Altra deludente prestazione del Brescia, battuto 1-0 a Bolzano dal Sudtirol. Il vantaggio sui play out scende a +3, solo sette squadre alle spalle. E scoppia la dura contestazione (a squadra e Cellino) degli oltre mille tifosi al seguito

Bolzano. Guardare la classifica, adesso, è il peggior esercizio al quale si possa sottoporre il tifoso biancoazzurro. Dopo il freddo preso, inutilmente, a Bolzano. Dove matura un’altra clamorosa delusione per il popolo biancoazzurro. Continua la caduta libera del Brescia e nemmeno Aglietti sembra in grado di aprire il paracadute. Il girone di ritorno inizia anche peggio di com’era finita l’andata e ci si chiede a cosa sia servita la sosta se le Rondinelle sono persino peggio della poco più mediocre versione vista con il Palermo a Santo Stefano. I punti di vantaggio sui play out adesso sono solo tre e alle spalle della Leonessa ci sono ora appena sette squadre. Paura, eh? Per dirla con il De Luigi-Lucarelli ai tempi di “Mai dire gol”. 

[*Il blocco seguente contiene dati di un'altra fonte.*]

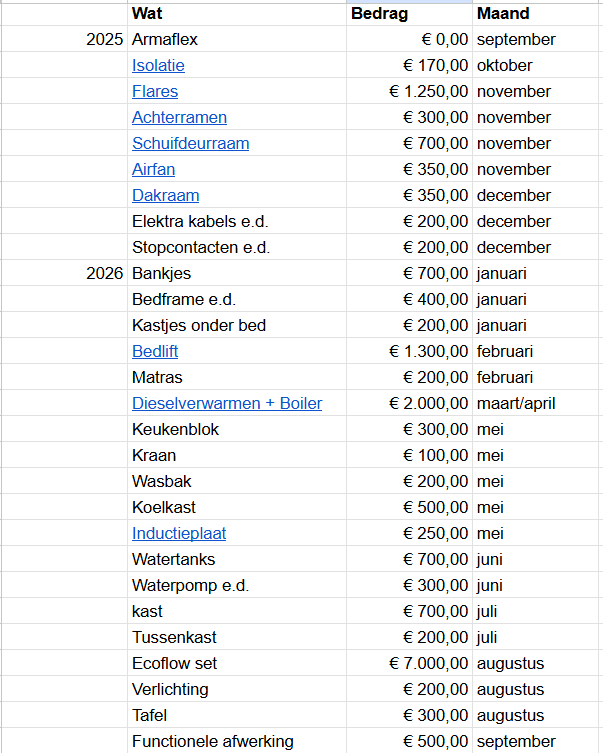Follow the Schuifdeurraam link
The image size is (603, 753).
pyautogui.click(x=190, y=144)
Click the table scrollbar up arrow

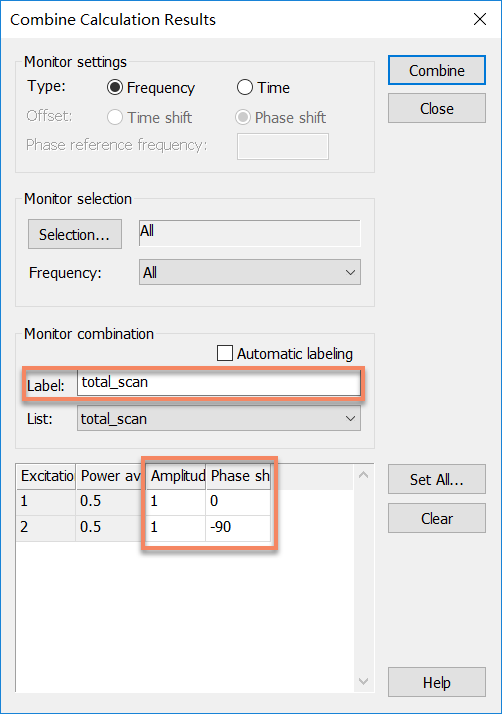(x=364, y=475)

Sì, paura. E tanta anche. E pensare che vincendo le Rondinelle si sarebbero trovate all’ottavo posto alla pari del Cagliari. E invece in zona play off si consolida il Sudtirol, quinto e più che mai bella sorpresa di questo campionato. La squadra di Bisoli senior vince facendo un tiro e mezzo in porta, ma comunque più di quanto fatto dalle Rondinelle che dopo aver sprecato con Adorni sotto porta dopo pochi minuti senza nemmeno riuscire a tirare, non vanno oltre un destro a giro a lato di poco di Ndoj e una traversa (nel finale di gara) dello stesso albanese che per un attimo aveva anche ingannato l’arbitro facendosi dare un rigore poi giustamente cancellato dal Var. Tutto qua il fatturato di un Brescia che in questo momento non sa andare oltre prestazioni di questa modestia francescana. Il gol che decide il match, alla mezzora del primo tempo, è ancora una volta un errore di Lezzerini che non riesce ad opporsi a un diagonale non irresistibile di Rover, bravo a liberarsi di Bisoli con una bella giocata spalle alla porta. 

Si gonfia la rete del Brescia. Una foto che si ripete tristemente…

Brescia fortemente contestato (e così il presidente Cellino invitato a più riprese a farsi da parte, con termini anche duri) da oltre mille tifosi che per tutto il primo tempo hanno consentito a Dimitri Bisoli e compagni di giocare in casa. Ma non è bastato nemmeno questo. Fino a quando anche la pazienza è finita. E allora sotto a chi tocca. A proposito: cosa c’è di peggio che guardare la classifica in questo momento? Guardare il calendario. Domenica arriva al Rigamonti il Frosinone che sta dominando il campionato. Paura, eh?